Сон об отце

…скользя в глухое, черное небытие как в омут, чтобы изнутри него всплыть в какой-то другой, неведомой жизни. Игра воображения, обрывки впечатлений? Или, как считали древние, забеги в иные миры? Откровения свыше? Сны, просто сны…


Он идет по улицам города, залитым безжалостным, бессмысленным солнцем. Этот город во сне ему — родной. Жестокий, постылый, но родной.

Он идет… нет, впрочем, почему он? Он — это я. Я иду мимо раскаленных белых стен, невольно щурюсь на свету, выбираю, где только возможно, теневую сторону. Новые сандалии немного жмут, но это недолго, скоро разносятся. Пахнет чужим и дешевым бытом. Привкус пыли на языке, солнце в глаза.

Дорога мне хорошо знакома, она проста и тревожна. Сейчас будет поворот направо, там еще два квартала — и площадь, пересечь ее — что реку переплыть. Только в реке крокодилы, а на площади — знакомцы.

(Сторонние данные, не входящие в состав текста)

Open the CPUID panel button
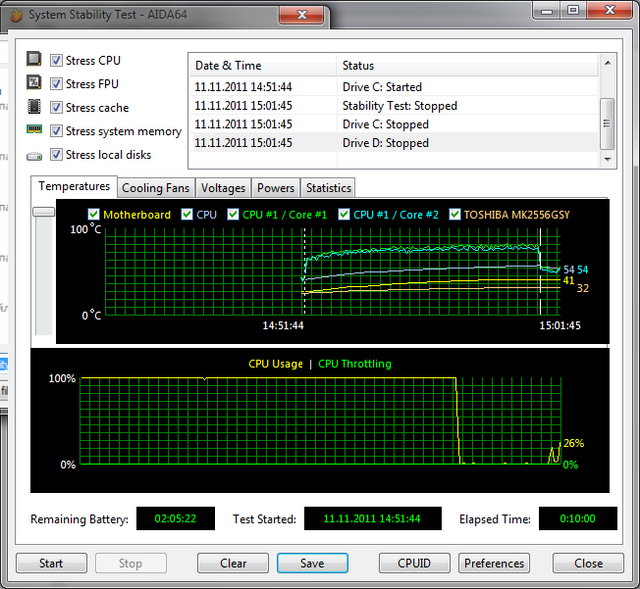 (x=414, y=563)
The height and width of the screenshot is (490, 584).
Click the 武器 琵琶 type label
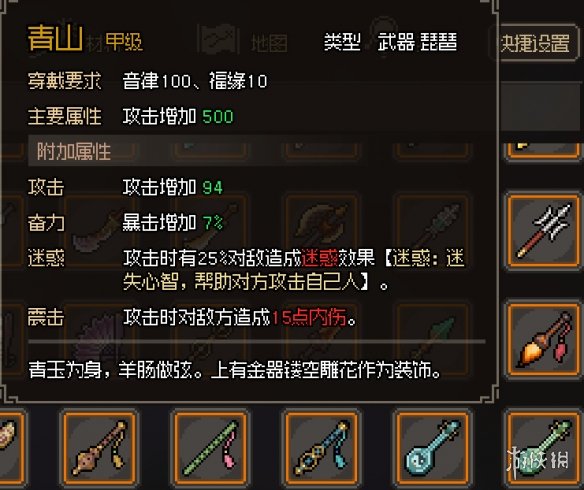tap(417, 41)
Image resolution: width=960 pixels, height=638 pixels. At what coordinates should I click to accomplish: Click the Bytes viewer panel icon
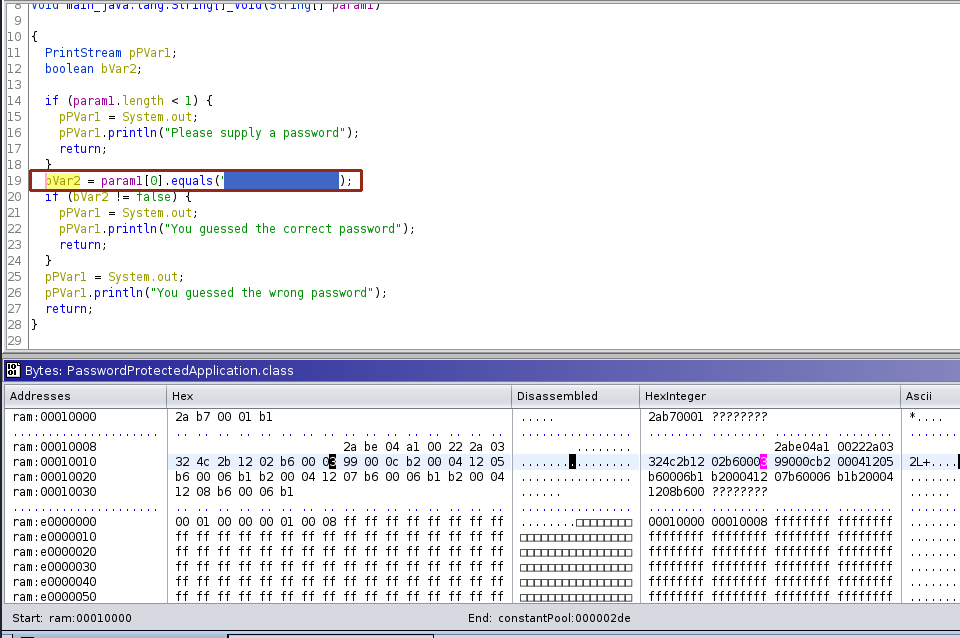point(12,370)
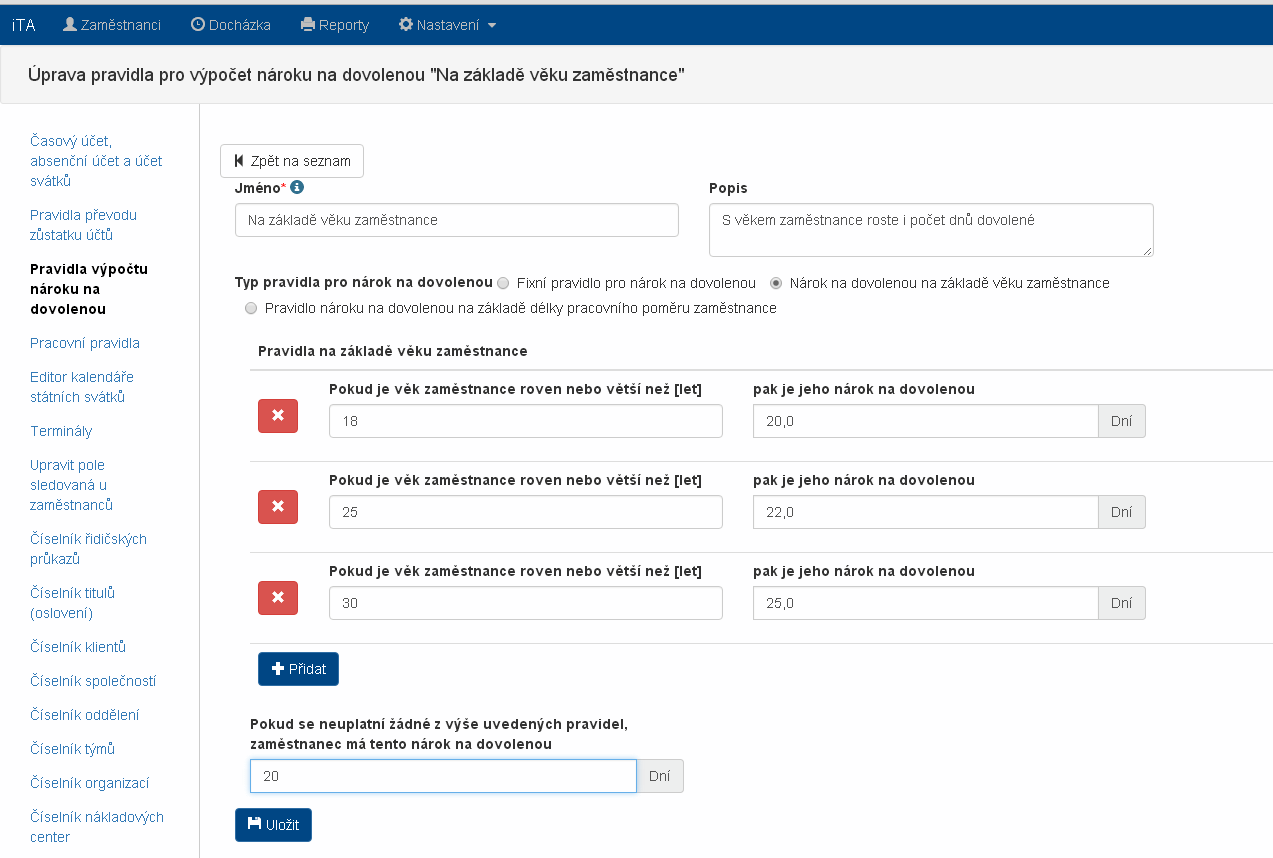Click the default vacation entitlement field
Screen dimensions: 1273x858
tap(443, 776)

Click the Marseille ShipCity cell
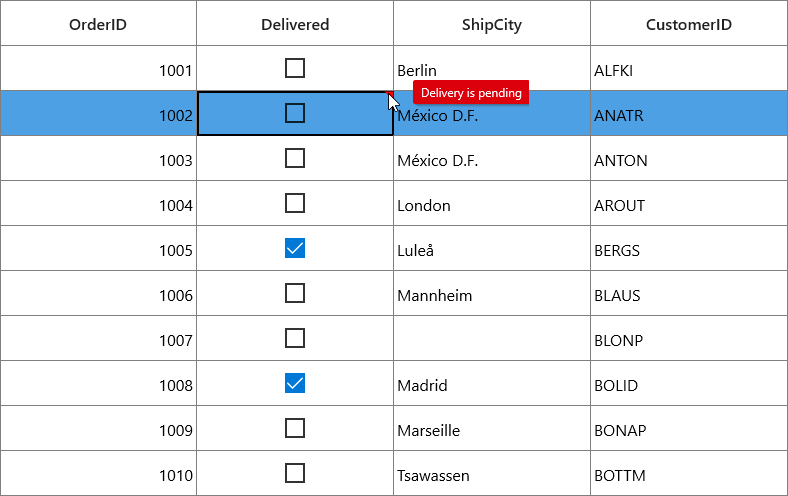tap(491, 428)
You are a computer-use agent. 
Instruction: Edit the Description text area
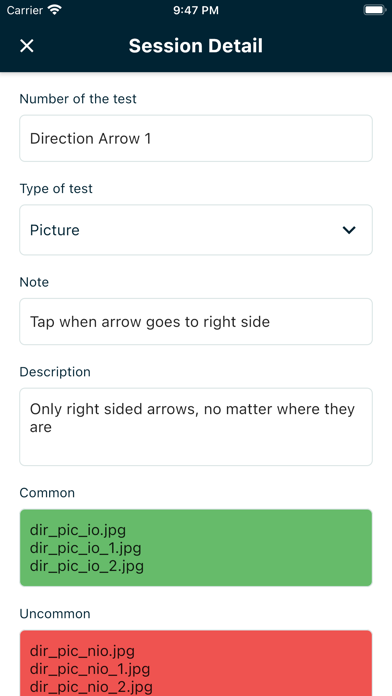pyautogui.click(x=196, y=427)
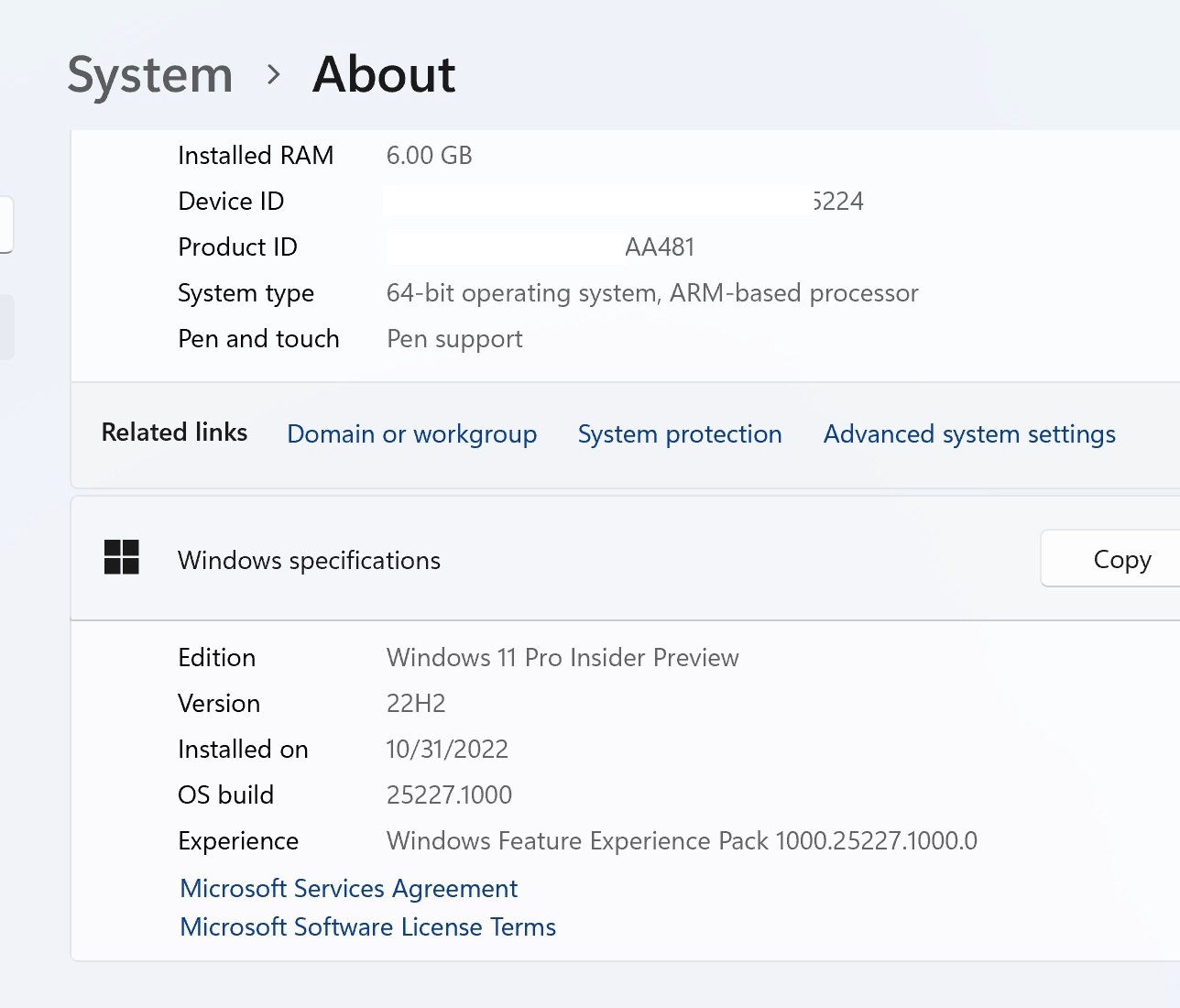Click the breadcrumb chevron after System

273,74
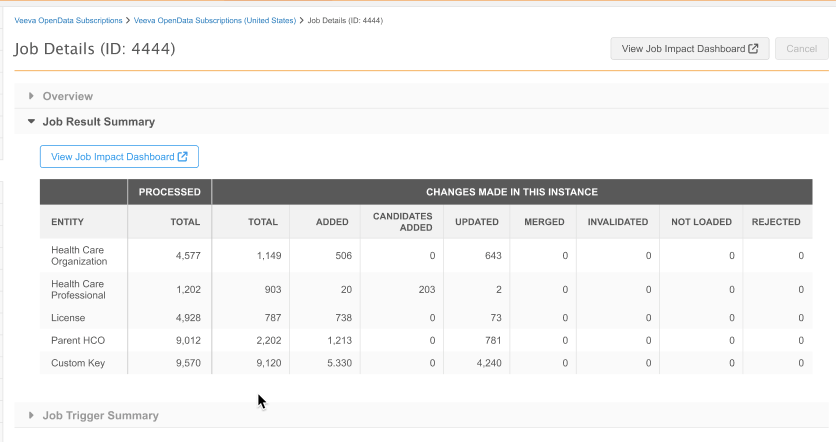Click the Rejected column header
The width and height of the screenshot is (836, 442).
776,222
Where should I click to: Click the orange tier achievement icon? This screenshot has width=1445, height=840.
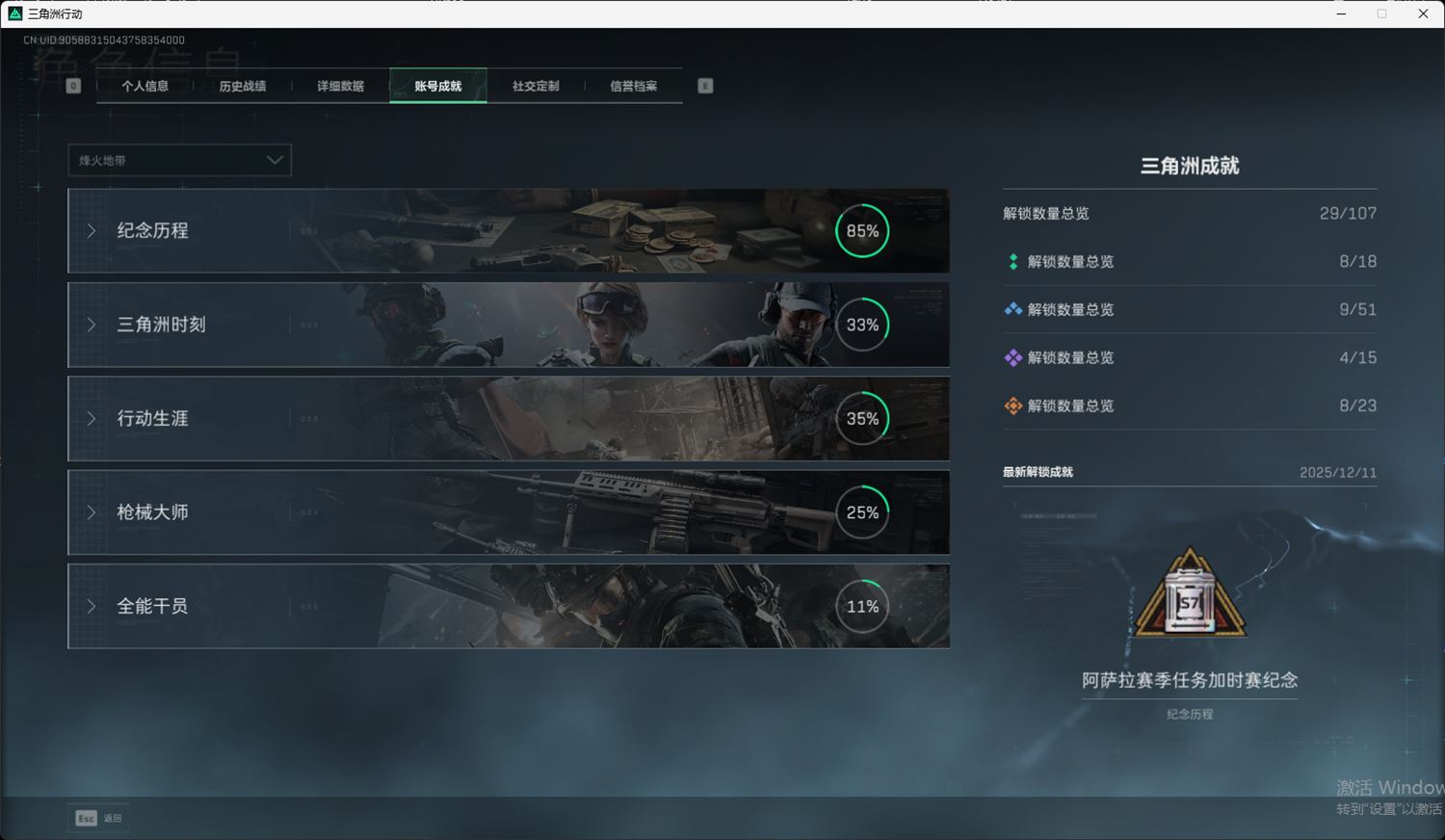click(1012, 407)
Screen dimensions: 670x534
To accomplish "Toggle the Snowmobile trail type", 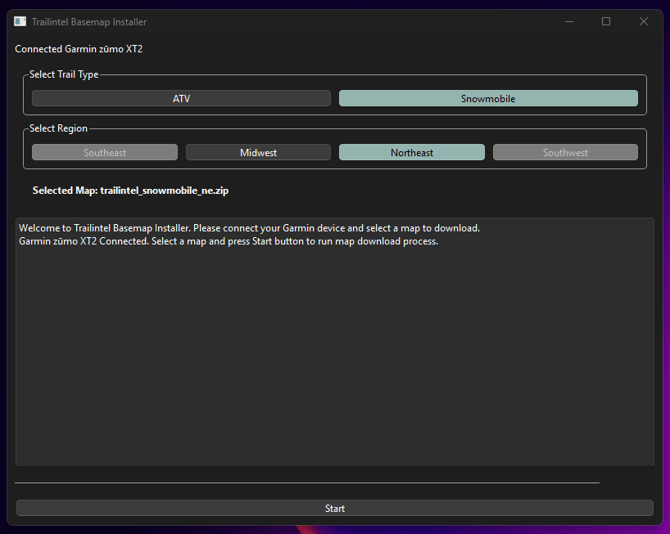I will click(x=488, y=99).
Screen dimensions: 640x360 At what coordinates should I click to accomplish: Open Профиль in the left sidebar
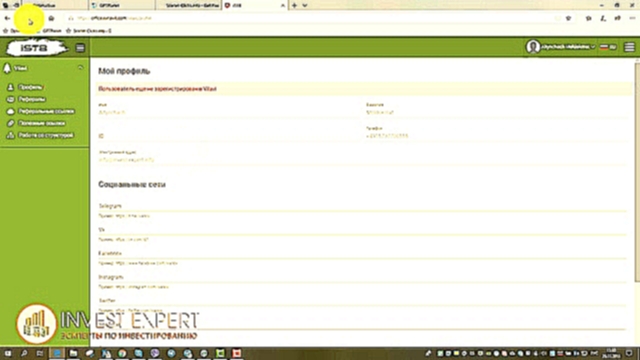pos(31,87)
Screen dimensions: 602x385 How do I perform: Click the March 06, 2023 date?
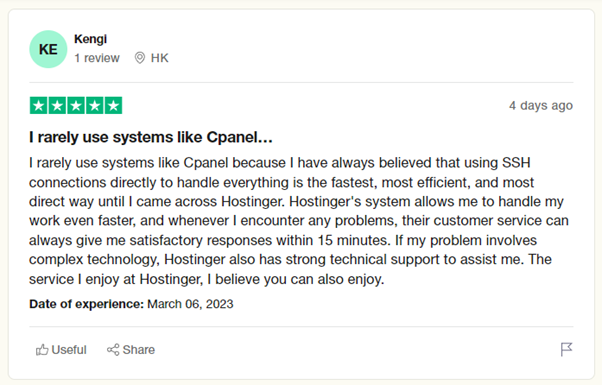[x=190, y=304]
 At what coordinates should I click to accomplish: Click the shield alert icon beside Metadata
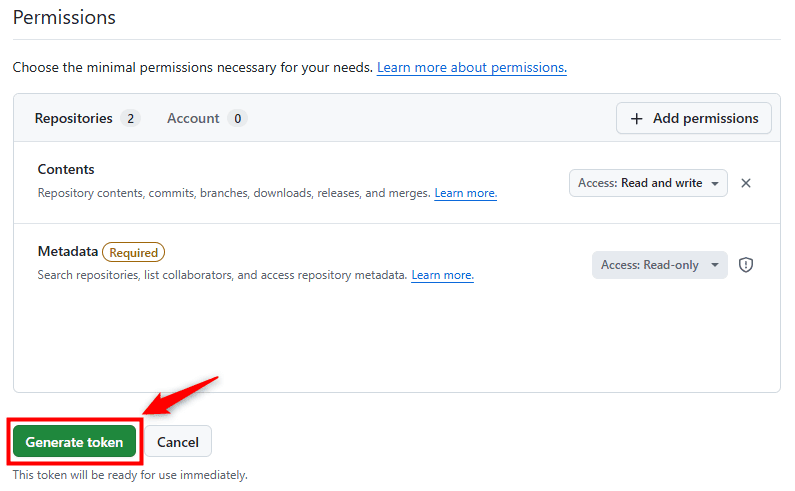click(x=745, y=265)
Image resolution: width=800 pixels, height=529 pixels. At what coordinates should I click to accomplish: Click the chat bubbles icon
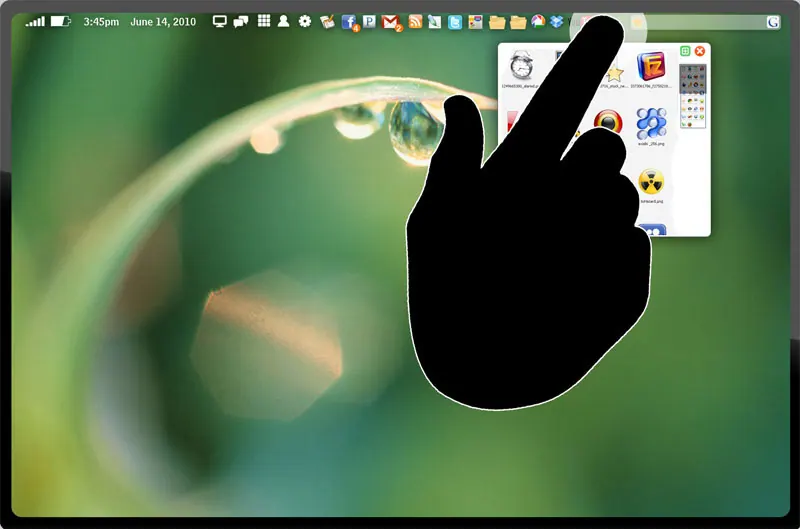coord(241,21)
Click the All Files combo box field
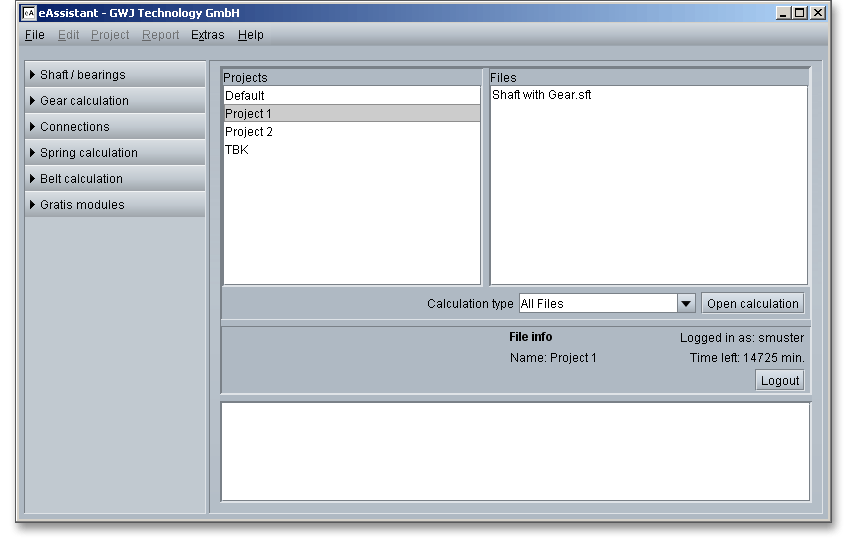Image resolution: width=847 pixels, height=538 pixels. click(597, 304)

Кто эти люди? В пространстве сна я знаю их, а они меня. Наяву я никогда их не видел, а здесь, стоит им подойти поближе, всплывает припоминание.

— Горе-то какое, — причитает пожилая женщина с седыми космами, противно хватая меня за руку, — как же вы теперь…

Это соседка. Липкая, приторная соседка, вроде сочувствует нашему горю. Так, а какое у нас горе? Я иду к отцу. Это я знаю точно. Мне обязательно надо увидеться с ним. Пожалуй, он и расскажет?

— Ничего страшного, — стряхиваю я ее руку, — благодарю за заботу.

Глаза у нее становятся квадратными:

— Да как же вы теперь? Как же мама твоя… а ты так молод! А братишки-сестренки твои?

— Ничего, мы справимся, — отвечаю я с достоинством, но внутри сосет и тянет: в семье беда. И семья большая. Нам будет трудно. Что это, я не знаю.

А вот строгий мужчина с кудрявой бородой:

— Ты здесь? А речи приготовил?

— Я…

— Не забудь: послезавтра у нас занятие!

Это учитель. Я должен был приготовить какие-то речи, но я не успел. До них ли теперь? Это сон, я, наверное, проснусь раньше, чем в этом мире настанет завтра…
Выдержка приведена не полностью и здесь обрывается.